第1章 学校での学びに対する意識 ~全体・性別・学年別にみる特徴~

渡辺恵(明治学院大学非常勤講師)

はじめに

 新しい学習指導要領が2011年から完全実施となり、その移行措置としてすでに一部実施されはじめている。現行の体験的な学習を踏襲しつつも、基礎的な知識の習得を基にした思考力や表現力を身につける学びが重視されるようになる。学校における新たな学びを、小学生はどのように受けとめることになるのであろうか。この点を推察していくために、ここでは、小学生の学校生活に対する思いや学校での学びに対する考え方など、最近の小学生の学びに対する意識を把握していくことにする。

1.学校生活に対する意識

 最近の小学生は学校生活に対してどのように感じているのであろうか。この点を「学校が楽しいとき」、「学校に行きたくないときがあるか」、「好きな先生」の3つのことからみていくことにする。

(1)学校生活は楽しい

全体的な傾向をみていくと、小学生は学校生活を楽しんでいることがわかる(図1-1)。

棒グラフ

図1-1.学校が楽しいとき(全体・性別)

「学校で何をしているときが楽しい」かを尋ねた質問に「楽しいときは何もない」と答えた児童は0.5%であり、何かしら学校の中で楽しいときを過ごしていることがうかがえる。なかでも、学校で一番楽しいと感じているときはやはり「友だちと遊んだり話したりするとき」(93.9%)のようである。次いで、「運動会や遠足などの行事のとき」(48.9%)や「給食のとき」(46.4%)である。友だちと一緒に賑やかに過ごせることが学校生活での楽しさにつながっているといえる。なお、楽しいと感じるときは男子と女子では大きな違いはみられない。

折れ線グラフ

図1-2.学校が楽しいとき(学年別)

学年別にみていくと(図1-2)、「友だちと遊んだり話をしたりするとき」や「運動会や遠足などの行事のとき」、「給食のとき」では、学年による違いはほとんどみられない。ただ、「授業を受けているとき」に関しては、1年生では3割の児童が楽しいと感じているが、学年があがるにつれて、楽しいと感じる児童が少なくなっている。特に高学年の児童では、授業よりも、4年生から本格的に始まるクラブ活動や委員会活動などの課外活動により楽しさを感じていることが見て取れる。

帯グラフ

図1-3.学校に行きたくないとき

このように学校生活を楽しんでいる小学生ではあるが、ときに「学校に行きたくない」と感じることがあるようである。
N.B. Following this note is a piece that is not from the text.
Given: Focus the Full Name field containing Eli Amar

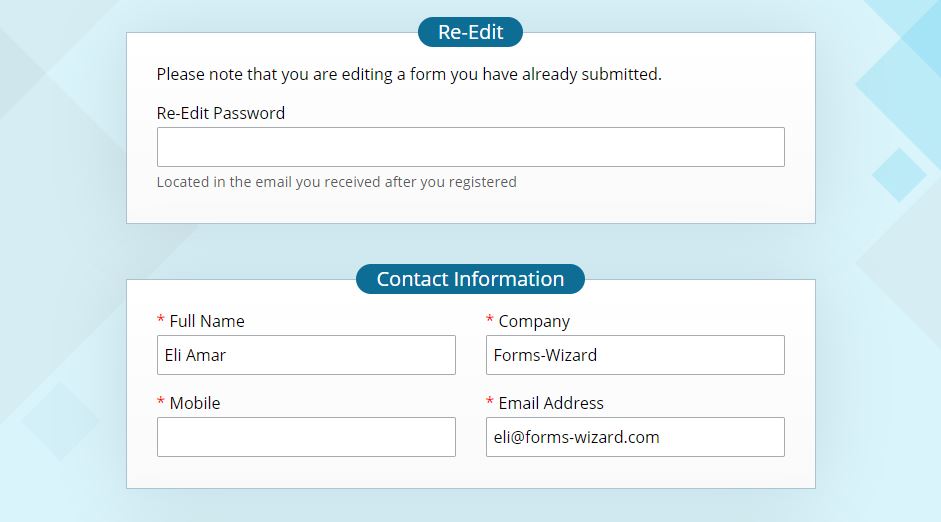Looking at the screenshot, I should 306,355.
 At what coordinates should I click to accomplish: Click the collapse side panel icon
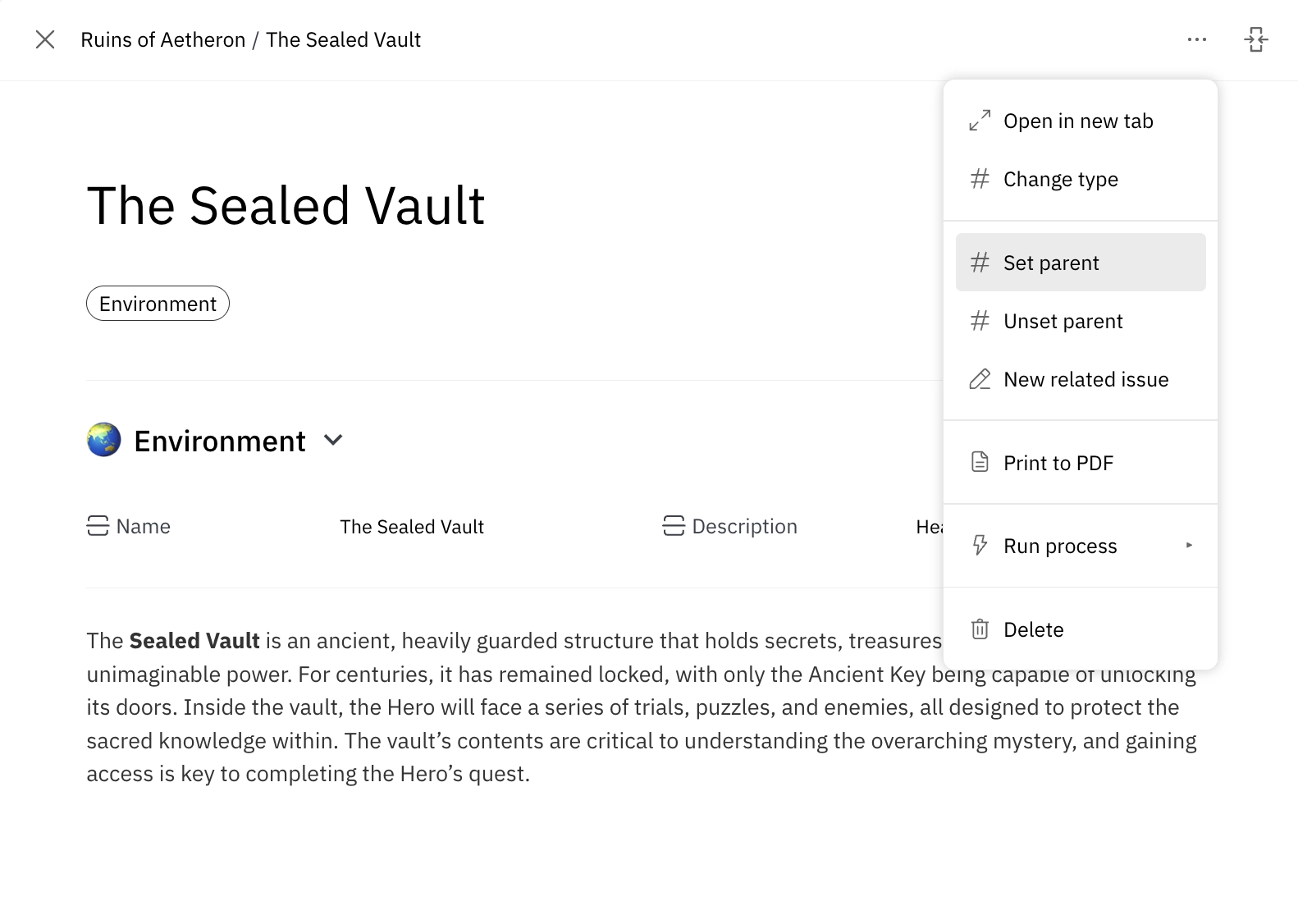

「学校に行きたくないときがありますか」と尋ねたところ、全体では「よくある」が5.0%、「少しある」が36.5%と約4割の児童が「ある」と答えている(図1-3)。 ただし、「ぜんぜんない」と回答する児童が2割強、「あまりない」と回答する児童も35.7%であり、学校に行きたくないときがない児童が半数を越える。したがって、全体的にみれば、学校嫌いの小学生は少ない傾向にあるといえる。なお、学年ごとで比べると、1年生において「学校に行きたくないとき」が「ぜんぜんない」と回答する児童が多く、1年生が学校生活を一番楽しく過ごせていることがわかる。